L’auteure qui a été la collaboratrice du célèbre ensemblier Jules Leleu dès 1950, déclare : « A cette époque, la France rayonne dans le domaine du tapis tant par sa créativité et ses savoir-faire que par l'attraction qu'elle exerce sur les artistes du monde entier ». La lecture de ces pages est une occasion précieuse pour discerner à la fois les étapes et les noms des artistes qui ont enrichi l’histoire des tapis. Leurs œuvres sont les témoignages des évolutions des goûts et des techniques d’un métier d’achèvement absolu. A cet égard, la partie consacrée à la technique permet de comprendre comment les savoniers procèdent pour aboutir, point noué après point noué, à la réalisation de ces pièces souvent rares, dont chacune devient ce « champ coloré » qui entre dans le confort quotidien et en embellit l’ambiance. André Arbus, Sonia Delaunay, Fernand Léger, Paule Leleu, Akseli Gallen-Kallela, Lucien Lévy-Dhurmer, Jean Lurçat, pour ne citer que quelques-uns de ces novateurs de génie, figurent parmi les maîtres.
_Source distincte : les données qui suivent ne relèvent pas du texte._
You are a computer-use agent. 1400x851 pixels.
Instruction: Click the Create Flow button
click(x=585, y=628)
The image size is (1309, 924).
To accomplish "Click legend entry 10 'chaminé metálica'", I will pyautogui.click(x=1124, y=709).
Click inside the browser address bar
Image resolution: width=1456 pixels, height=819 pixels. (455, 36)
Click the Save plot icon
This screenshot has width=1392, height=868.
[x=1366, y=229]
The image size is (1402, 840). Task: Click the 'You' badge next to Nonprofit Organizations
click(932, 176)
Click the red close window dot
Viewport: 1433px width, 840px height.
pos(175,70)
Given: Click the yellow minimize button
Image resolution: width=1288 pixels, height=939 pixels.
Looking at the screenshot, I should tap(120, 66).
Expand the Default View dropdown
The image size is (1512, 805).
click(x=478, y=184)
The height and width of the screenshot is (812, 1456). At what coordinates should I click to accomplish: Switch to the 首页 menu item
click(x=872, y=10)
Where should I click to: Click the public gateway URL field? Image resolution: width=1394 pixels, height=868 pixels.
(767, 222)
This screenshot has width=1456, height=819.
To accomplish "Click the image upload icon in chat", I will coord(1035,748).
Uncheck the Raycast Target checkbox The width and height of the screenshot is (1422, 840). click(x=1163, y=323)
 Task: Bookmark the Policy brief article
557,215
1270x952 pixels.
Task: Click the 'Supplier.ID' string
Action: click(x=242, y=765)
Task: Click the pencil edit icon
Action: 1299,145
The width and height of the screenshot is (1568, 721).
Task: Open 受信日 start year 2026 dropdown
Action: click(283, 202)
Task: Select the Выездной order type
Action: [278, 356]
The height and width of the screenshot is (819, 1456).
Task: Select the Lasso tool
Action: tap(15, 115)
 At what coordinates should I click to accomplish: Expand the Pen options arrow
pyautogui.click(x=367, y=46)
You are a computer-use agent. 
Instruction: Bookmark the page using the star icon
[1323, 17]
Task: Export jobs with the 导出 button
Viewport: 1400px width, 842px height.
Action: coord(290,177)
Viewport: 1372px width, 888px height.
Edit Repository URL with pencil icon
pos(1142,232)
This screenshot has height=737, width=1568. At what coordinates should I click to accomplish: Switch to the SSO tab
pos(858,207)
Un autre nom, peu connu, à retenir, celui de Willy Ginzkey (1856-1934), qui tissait pour toute l’Europe « et fournit les plus grands tapis du monde à l’hôtel new-yorkais Waldorf  Astoria ». Ce livre est un lent parcours esthétique ; abondamment illustré, présenté et écrit par des amateurs avertis, il est « une déambulation » dans un univers mal connu.  

 

Dominique Vergnon

 

Françoise Siriex, Le tapis européen de 1900 à nos jours, éditions Monelle Hayot, 328 pages, 24x28 cm, 360 illustrations, décembre 2013, 95 euros.